Рагашич, наверное, рехнулся, когда вбил себе в голову, что приведет сюда Корнелию в качестве жены…

Наверху ехал на велосипеде милиционер. Он остановился и крикнул изрыгавшему проклятия Рагашичу:

— Что там происходит?

— А вам-то что? Никакого кровопролития.

— Куда вы везете эту тетушку?

— Куда следует. А куда можно везти такую никудышную старуху? Которая только жрет да гадит, молится да причитает денно и нощно?

— Это ваша мать?

— Ну а если и так?

— Порядочный человек не должен так разговаривать с родной матерью.

— Не учите меня, ладно? Вы ее обмываете или я? Потому что она только и может, что сидеть и смердить. Сколько бы я ни старался, ее не отмыть.

— И что, она теперь перестала быть для вас матерью?

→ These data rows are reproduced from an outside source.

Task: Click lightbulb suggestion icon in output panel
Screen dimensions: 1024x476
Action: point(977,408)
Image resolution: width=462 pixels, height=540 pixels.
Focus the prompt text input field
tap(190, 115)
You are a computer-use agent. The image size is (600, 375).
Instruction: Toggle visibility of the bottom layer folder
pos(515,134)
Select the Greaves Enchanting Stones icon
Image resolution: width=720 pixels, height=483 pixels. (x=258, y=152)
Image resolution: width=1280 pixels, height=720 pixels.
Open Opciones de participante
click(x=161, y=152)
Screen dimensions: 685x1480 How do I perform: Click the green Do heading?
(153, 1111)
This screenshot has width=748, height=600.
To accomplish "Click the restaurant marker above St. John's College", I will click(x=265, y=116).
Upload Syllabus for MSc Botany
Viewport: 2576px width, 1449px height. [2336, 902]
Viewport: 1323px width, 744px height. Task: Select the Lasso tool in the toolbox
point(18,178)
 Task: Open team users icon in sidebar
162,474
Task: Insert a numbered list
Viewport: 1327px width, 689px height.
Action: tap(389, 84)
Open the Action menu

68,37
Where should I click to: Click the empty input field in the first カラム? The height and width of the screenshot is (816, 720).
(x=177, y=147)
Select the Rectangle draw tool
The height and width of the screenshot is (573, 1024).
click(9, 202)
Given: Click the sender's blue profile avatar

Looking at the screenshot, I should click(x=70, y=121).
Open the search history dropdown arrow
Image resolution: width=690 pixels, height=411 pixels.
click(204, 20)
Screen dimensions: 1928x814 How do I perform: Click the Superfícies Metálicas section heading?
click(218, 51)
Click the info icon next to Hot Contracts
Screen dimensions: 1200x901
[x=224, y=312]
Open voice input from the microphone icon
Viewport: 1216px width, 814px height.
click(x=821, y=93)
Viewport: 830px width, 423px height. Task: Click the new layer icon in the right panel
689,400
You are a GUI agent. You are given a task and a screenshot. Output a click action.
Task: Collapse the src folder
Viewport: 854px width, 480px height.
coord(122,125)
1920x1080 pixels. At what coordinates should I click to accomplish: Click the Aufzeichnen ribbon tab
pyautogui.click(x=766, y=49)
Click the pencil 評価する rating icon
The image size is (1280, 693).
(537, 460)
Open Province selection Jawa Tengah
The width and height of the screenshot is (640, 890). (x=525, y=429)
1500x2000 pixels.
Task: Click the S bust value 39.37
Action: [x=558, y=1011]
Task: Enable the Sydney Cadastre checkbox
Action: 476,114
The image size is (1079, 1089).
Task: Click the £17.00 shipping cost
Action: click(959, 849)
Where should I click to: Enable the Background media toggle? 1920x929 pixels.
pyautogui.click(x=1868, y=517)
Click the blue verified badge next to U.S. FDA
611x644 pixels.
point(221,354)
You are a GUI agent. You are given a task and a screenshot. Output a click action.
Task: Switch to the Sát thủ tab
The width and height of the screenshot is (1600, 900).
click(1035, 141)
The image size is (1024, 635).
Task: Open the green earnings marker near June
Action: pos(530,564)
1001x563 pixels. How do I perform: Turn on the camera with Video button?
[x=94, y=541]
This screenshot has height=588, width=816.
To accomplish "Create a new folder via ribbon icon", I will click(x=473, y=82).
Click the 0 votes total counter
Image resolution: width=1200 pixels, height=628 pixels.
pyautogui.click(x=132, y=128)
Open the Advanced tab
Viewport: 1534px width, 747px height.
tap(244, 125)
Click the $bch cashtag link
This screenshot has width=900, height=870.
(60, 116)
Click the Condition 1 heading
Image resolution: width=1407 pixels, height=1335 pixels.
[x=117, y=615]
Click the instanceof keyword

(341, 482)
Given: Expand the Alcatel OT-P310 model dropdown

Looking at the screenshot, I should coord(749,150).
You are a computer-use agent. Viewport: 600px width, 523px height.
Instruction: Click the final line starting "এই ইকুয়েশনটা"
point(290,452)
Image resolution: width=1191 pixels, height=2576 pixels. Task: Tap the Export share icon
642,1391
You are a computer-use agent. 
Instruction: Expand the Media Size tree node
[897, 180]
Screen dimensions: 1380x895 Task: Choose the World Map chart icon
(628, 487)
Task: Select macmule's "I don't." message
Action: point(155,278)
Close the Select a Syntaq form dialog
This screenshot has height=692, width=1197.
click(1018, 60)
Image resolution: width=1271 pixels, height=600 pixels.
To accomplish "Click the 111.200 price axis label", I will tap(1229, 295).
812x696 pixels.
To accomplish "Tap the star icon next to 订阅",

— Это мое дело. Ясно? Видите ли, государство держится моими руками; так пусть теперь государство и содержит эту беспомощную. Тогда мы, по крайней мере, будем квиты.

— У вас есть постоянная работа?

— Не волнуйтесь, есть.

— Наверняка вы зарабатываете столько, что в состоянии содержать своих родителей.

— Послушайте, вы, твердолобый моралист. То, что я зарабатываю, я трачу половину на себя, а половину — на баб. Не нравится? Может быть, вы будете любезны…

— Я составлю на вас протокол за нарушение общественного порядка!

— А мне плевать!

— Прошу вас, предъявите документы!

— Спуститесь ко мне, и я вам представлюсь.